*** Opening DATA TO PROCESS ***
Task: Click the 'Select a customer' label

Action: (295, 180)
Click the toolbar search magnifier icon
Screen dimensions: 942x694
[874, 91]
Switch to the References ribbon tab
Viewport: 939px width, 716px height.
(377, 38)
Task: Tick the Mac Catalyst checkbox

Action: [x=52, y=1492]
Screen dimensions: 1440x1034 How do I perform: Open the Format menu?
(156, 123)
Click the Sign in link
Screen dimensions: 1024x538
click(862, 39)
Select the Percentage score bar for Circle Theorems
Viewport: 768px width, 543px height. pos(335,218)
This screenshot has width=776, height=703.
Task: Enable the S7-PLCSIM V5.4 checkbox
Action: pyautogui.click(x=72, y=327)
*** Closing DATA TO PROCESS ***
-- WHAT IS BEING ASKED --
Give back the whole listing above. Keep every character the same.

-- COMPLETED EXERCISE --
Task: Click the 'Select a customer' label

Action: (295, 180)
Click the toolbar search magnifier icon
Screen dimensions: 942x694
[874, 91]
Switch to the References ribbon tab
Viewport: 939px width, 716px height.
(377, 38)
Task: Tick the Mac Catalyst checkbox

Action: [x=52, y=1492]
Screen dimensions: 1440x1034 How do I perform: Open the Format menu?
(156, 123)
Click the Sign in link
Screen dimensions: 1024x538
click(862, 39)
Select the Percentage score bar for Circle Theorems
Viewport: 768px width, 543px height. pos(335,218)
This screenshot has width=776, height=703.
Task: Enable the S7-PLCSIM V5.4 checkbox
Action: pyautogui.click(x=72, y=327)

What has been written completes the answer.